Um...no. Not appropriate. All this situation needed was a bit of sensual tension and the thing was shot. He needed to stay calm, remember who she was and talk sense.
‘Just look,’ he said patiently and she sighed and rubbed her hands on her apron and peered at the screen.
‘What am I looking at?’
‘At a graph of Duncairn’s listed charitable donations made in the last financial year,’ he told her. ‘The figure to the left represents millions. It scrolls off the screen but you can see the biggest beneficiaries. My grandfather and my grandmother after him refused to make Duncairn a listed company, so for years now the profits have either been siphoned back into the company to expand our power base, or used to fund worthwhile projects. AIDS, malaria, smallpox... Massive health projects have all been beneficiaries. Then there are smaller projects. Women’s refuges, otter conservation, even dogs’ homes.’
And Jeanie seemed caught. ‘Those bars are...millions?’ she whispered.
‘Millions.’
‘Then what was Eileen thinking, to leave the lot to just one cause?’
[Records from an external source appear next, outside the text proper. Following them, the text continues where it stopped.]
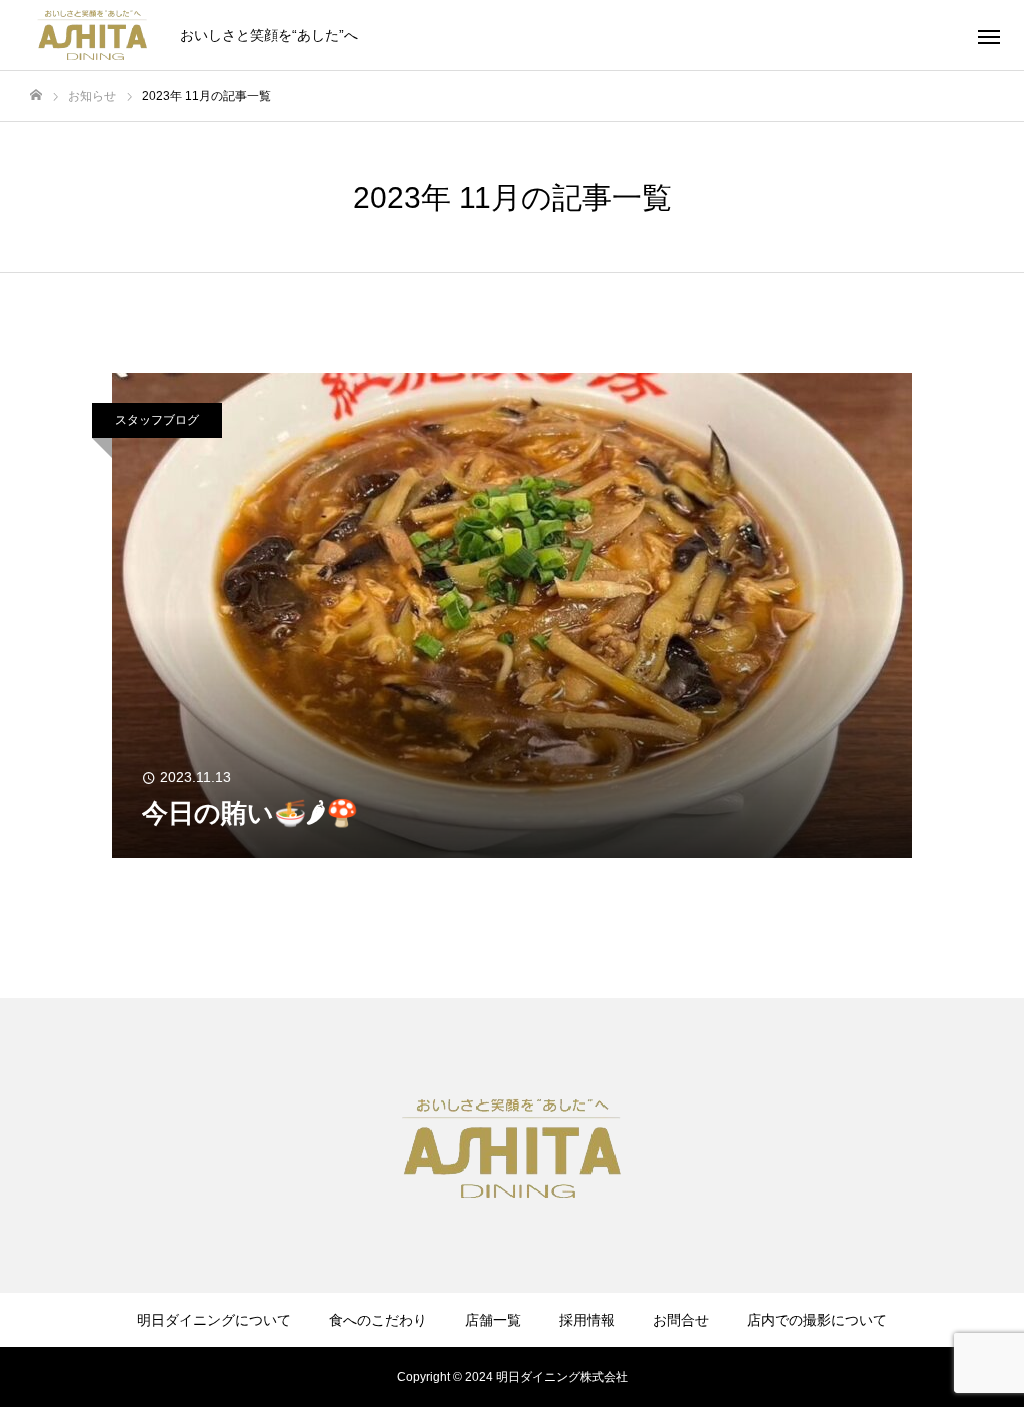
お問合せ (681, 1320)
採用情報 (587, 1320)
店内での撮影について (817, 1320)
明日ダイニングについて (214, 1320)
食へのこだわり (378, 1320)
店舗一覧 (493, 1320)
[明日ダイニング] (92, 35)
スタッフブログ (157, 420)
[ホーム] (36, 95)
‘You know what she was thinking,’ Alasdair said wearily. ‘We both do. She was blackmailing us into marriage, and as far as I can see, she’s succeeded. I have no choice.’ He sighed. ‘The value of the castle ought to be enough for you, but if it’s not, I’ll pay you what you ask. I’ll mortgage what I have to. Is that what you’re after? You can name your terms but look at the alternative to us both. Use your head. I have no expectations of you, and I’ll expect nothing from you as my wife. Eileen’s will says we have to share a house for one full year before the inheritance is finalised, but I have a huge place in Edinburgh. I’ll fund you well enough so you can be independent. Jeanie, do this, if not for the charities I represent, then for you. You’ll earn even more than the castle this way. You’ve won. I concede. We’ll marry and then we’ll move on.’
And then he stopped. There was no more argument to present.